The parties disputed what caused the rope to break and the role of the pickup truck in the event. The Court employed, but not “as an absolute test,” the “Appleman/Couch” factors to analyze the “use” clause: “‘(1) the accident must have arisen out of the inherent nature of the automobile, as such, (2) the accident must have arisen within the natural territorial limits of an automobile, and the actual use must not have terminated, (3) the automobile must not merely contribute to cause the condition which produces the injury, but must itself produce the injury.'” Using these factors, “we conclude that the exclusion applies to this case as a matter of law.” The “nature” of the pickup is to “haul and tow.” The truck was leased for this job and had “eye hooks” that were used in the operation. The accident was within the truck’s “territorial limits” because the workers were “attached to the pulley system.” In addition, there is causation. Here, “the rope would not have broken if the truck was not used to hoist” the workers. Thus, the “‘auto-use’ exclusion in All States’s CGL policy precludes coverage for the accident under that policy.”

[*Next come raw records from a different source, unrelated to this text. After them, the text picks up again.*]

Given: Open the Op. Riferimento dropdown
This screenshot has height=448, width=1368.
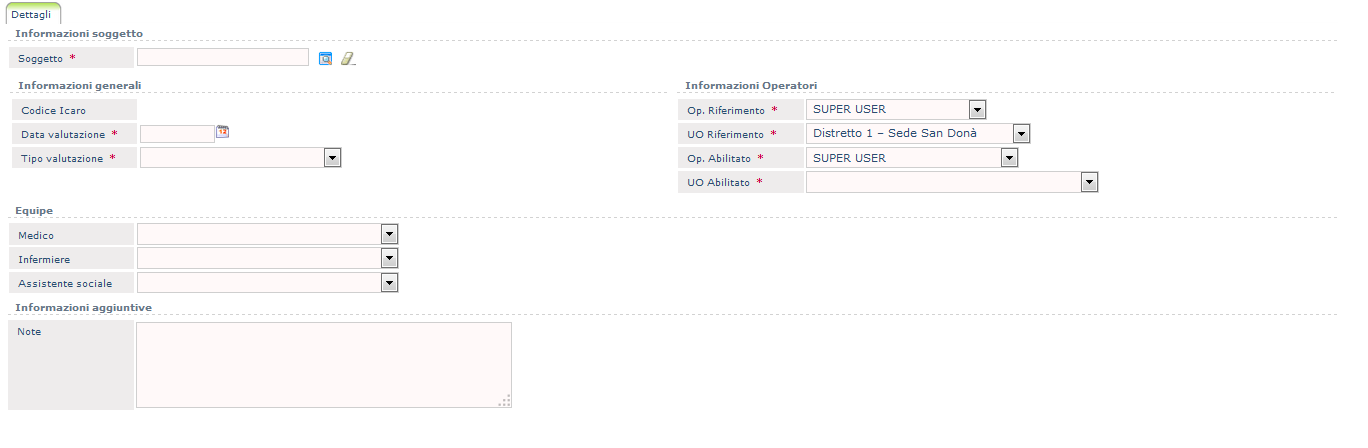Looking at the screenshot, I should pyautogui.click(x=978, y=109).
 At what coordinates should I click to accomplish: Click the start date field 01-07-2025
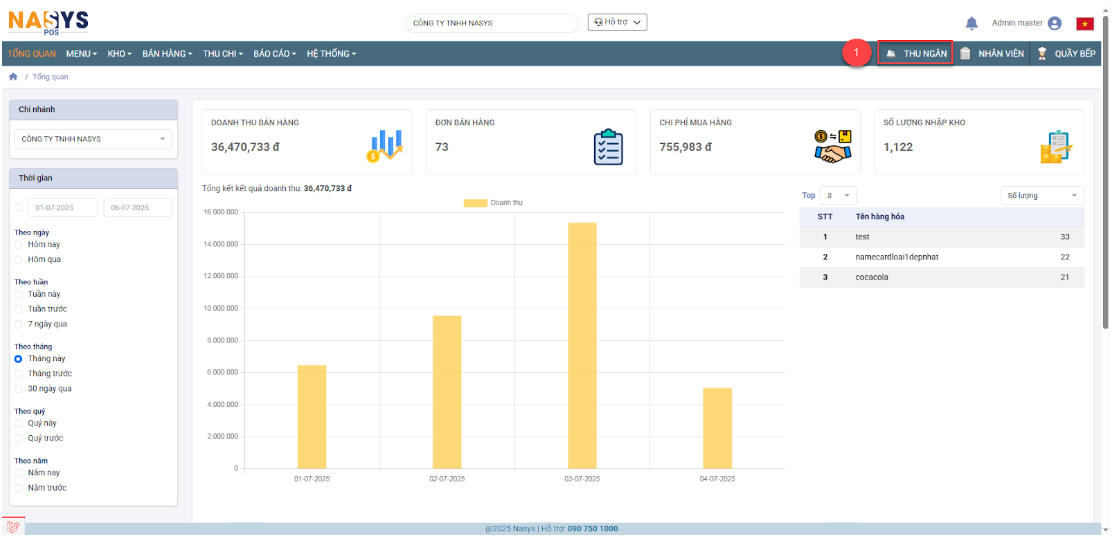62,208

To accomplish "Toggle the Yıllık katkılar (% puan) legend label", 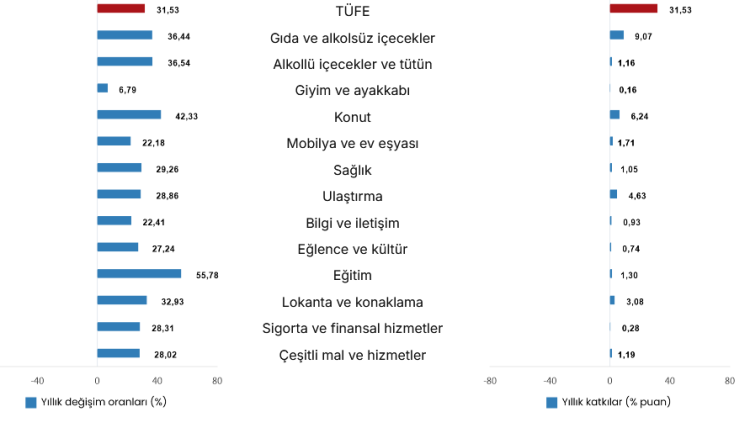I will (616, 402).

The “subsequent-to-execution” term excludes coverage for events unless they occur after the “insured contract” was executed. Here, it was not signed by Global until after the event. But, “execution” includes more than signing. A “contract need not be signed to be ‘executed’ unless the parties explicitly require signatures as a condition of mutual assent.” “‘The execution of a contract includes the performance of all acts necessary to render it complete as an instrument.'” In this case, there was mutual assent (which “can be inferred from the circumstances”) to the work, which had already begun. And the policies did not require “both parties to sign the insured contract.” Thus, this exclusion did not bar coverage in the CGL or auto policy.